Boehm ist der Auffassung, dass Israel nicht als ein über jegliche Kritik erhabener Staat behandelt werden sollte, der seine Politik mit einem »quasi sakralisiertes Holocaust-Gedenken« legitimiert. Wenn für die deutsche Bundeskanzlerin die Anerkennung der Existenz Israels zur »deutschen Staatsraison« gehöre, gelte dies nicht für die Hälfte der israelischen Bürger, die vom Holocaust nicht in gleicher Weise wie deren jüdischer Teil betroffen ist. Der Autor blickt in die Geschichte des Zionismus zurück und bestreitet, dass von Anfang an ein jüdischer Staat unter Ausschluss der in Palästina ansässigen Bevölkerung beabsichtigt war. Die Austreibung der Palästinenser sei erst von der britischen Mandatsmacht ins Spiel gebracht und vom Staatsgründer Ben Gurion aufgegriffen worden.

Die »Nakba«, die teils unter brutaler Anwendung von Gewalt erfolgt war, wird von der palästinensischen Bevölkerung Israels und den Vertriebenen sowie den arabischen Nachbarn noch heute sehr stark erinnert. Hier hatten die Jahrzehnte andauernden mörderischen Auseinandersetzungen und Kriege ihren Ursprung. Die fortdauernde Besiedlung von nicht zum ursprünglichen Territorium Israels gehörenden Territorien durch jüdische Israelis verschärft die Situation.

Der 1993 eingeleitete Oslo-Friedensprozess mit seiner Zwei-Staaten-Lösung gilt allgemein als gescheitert. Boehm sieht als einzige Option für eine demokratische Zukunft Israels eine binationale Lösung. Für die greift er auf einen 1977 vorgelegten Plan der israelischen Regierung unter Menachem Begin zurück, der heute selbst in Israel kaum mehr bekannt ist, weshalb er im Buch im Wortlaut wiedergegeben wird.
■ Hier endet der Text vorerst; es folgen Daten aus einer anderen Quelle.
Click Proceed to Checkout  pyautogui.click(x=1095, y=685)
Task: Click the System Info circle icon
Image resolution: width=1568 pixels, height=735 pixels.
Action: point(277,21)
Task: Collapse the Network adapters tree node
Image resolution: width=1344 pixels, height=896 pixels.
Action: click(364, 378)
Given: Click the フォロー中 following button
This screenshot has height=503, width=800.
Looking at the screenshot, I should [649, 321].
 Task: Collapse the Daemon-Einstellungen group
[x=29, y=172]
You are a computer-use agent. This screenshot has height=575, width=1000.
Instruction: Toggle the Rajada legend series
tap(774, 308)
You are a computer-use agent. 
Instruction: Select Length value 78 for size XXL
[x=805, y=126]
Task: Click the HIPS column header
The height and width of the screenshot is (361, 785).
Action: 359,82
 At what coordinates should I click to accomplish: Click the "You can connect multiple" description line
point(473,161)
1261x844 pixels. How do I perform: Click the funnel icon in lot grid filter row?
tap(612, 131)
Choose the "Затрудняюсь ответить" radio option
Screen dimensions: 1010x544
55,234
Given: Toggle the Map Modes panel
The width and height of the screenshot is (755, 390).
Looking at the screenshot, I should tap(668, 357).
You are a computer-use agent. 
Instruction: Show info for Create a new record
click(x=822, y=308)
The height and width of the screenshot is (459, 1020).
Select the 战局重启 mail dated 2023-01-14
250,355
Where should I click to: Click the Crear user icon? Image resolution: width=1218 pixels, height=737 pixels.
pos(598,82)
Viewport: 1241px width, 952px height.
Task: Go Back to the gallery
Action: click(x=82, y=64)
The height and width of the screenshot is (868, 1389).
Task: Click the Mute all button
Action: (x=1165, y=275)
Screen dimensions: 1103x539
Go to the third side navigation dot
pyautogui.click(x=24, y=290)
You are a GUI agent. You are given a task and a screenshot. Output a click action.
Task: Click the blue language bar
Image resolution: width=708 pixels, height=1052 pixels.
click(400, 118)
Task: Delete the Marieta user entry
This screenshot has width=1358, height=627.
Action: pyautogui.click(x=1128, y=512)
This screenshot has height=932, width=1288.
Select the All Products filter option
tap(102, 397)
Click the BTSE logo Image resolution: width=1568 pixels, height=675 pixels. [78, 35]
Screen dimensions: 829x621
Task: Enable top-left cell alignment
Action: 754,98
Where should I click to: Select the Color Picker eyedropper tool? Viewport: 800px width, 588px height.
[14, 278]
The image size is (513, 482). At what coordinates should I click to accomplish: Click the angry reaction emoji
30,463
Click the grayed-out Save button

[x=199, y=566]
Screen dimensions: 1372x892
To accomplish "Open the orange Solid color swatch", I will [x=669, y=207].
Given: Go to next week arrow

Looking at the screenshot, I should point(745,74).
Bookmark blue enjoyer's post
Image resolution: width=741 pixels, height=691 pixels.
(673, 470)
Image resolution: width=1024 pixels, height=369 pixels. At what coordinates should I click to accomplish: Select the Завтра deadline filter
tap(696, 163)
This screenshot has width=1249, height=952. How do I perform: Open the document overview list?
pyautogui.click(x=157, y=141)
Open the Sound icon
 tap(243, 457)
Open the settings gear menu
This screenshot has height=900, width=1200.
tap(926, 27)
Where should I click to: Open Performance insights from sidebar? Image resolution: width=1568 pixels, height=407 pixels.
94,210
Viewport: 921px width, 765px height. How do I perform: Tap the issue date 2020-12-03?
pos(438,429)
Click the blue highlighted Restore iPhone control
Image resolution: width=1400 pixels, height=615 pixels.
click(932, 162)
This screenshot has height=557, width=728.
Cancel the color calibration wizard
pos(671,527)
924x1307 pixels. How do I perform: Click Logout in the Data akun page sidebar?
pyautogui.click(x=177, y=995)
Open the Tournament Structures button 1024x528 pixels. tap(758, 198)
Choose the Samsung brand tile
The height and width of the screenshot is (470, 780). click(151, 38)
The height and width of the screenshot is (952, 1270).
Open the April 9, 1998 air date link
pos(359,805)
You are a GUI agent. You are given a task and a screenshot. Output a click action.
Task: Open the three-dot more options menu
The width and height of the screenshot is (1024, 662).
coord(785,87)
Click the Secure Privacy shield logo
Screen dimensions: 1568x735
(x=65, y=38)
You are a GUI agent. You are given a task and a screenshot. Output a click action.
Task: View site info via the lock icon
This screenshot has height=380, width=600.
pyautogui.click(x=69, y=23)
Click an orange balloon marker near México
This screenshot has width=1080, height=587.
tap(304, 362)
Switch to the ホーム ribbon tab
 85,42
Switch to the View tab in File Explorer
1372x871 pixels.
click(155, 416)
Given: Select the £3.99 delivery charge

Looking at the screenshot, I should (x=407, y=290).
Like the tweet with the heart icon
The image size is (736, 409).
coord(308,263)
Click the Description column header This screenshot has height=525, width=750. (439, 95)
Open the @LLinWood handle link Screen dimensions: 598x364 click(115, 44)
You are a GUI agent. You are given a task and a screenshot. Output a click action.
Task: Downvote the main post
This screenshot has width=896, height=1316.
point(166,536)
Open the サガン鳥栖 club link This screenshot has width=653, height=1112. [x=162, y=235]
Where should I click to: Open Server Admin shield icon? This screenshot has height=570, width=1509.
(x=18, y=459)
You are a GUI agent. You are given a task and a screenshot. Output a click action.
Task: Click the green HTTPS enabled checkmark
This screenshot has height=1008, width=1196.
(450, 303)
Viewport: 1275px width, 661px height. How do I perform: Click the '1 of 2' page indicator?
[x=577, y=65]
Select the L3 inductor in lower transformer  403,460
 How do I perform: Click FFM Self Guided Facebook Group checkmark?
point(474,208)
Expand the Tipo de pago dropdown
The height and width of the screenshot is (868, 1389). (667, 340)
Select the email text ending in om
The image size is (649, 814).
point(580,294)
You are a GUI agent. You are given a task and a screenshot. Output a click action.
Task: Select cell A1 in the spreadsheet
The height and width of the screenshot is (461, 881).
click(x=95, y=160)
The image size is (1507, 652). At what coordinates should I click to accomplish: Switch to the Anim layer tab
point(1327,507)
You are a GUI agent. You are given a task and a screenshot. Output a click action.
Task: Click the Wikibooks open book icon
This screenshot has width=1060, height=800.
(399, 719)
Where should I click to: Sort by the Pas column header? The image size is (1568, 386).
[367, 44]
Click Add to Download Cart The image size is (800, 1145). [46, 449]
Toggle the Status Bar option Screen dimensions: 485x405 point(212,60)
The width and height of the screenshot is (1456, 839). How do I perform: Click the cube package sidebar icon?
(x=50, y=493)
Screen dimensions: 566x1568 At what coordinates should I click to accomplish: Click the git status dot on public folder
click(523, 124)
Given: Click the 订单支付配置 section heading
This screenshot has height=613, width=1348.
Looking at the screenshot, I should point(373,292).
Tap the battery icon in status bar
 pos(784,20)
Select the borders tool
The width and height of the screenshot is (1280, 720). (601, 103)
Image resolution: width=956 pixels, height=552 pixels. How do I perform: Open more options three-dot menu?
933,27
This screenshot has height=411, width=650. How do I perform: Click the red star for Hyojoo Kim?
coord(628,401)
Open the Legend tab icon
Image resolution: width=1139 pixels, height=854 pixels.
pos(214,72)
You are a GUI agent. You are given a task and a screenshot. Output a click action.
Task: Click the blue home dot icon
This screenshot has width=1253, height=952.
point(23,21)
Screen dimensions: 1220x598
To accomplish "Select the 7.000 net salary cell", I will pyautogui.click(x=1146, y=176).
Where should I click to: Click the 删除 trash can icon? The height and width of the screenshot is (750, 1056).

Die Vision ist zwar »utopisch«, aber dennoch konkret ausformuliert und hätte bei gutem Willen auf allen Seiten reale Chancen. Der Plan sah Selbstverwaltung in beiden Landesteilen, dem jüdischen und palästinensischen, vor, volle Staatsangehörigkeit für alle, die diese möchten, Freizügigkeit und Rückkehrrecht der Palästinenser. Dieser Plan würde heute von keiner der jüdisch-israelischen Parteien gebilligt oder gar unterstützt werden, ob von palästinensischer Seite ist ungewiss. Gewiss ist allerdings, dass eine Fortsetzung der bisherigen israelischen Politik der Sicherheit Israels keinesfalls dient. Und deshalb ist der von Omri Boehm in Erinnerung gebrachte »utopische« Plan einer breiten Debatte würdig.

Omri Boehm: Israel - eine Utopie. A. d. Engl. v. Michael Adrian. Propyläen, 256 S., geb., 20 €.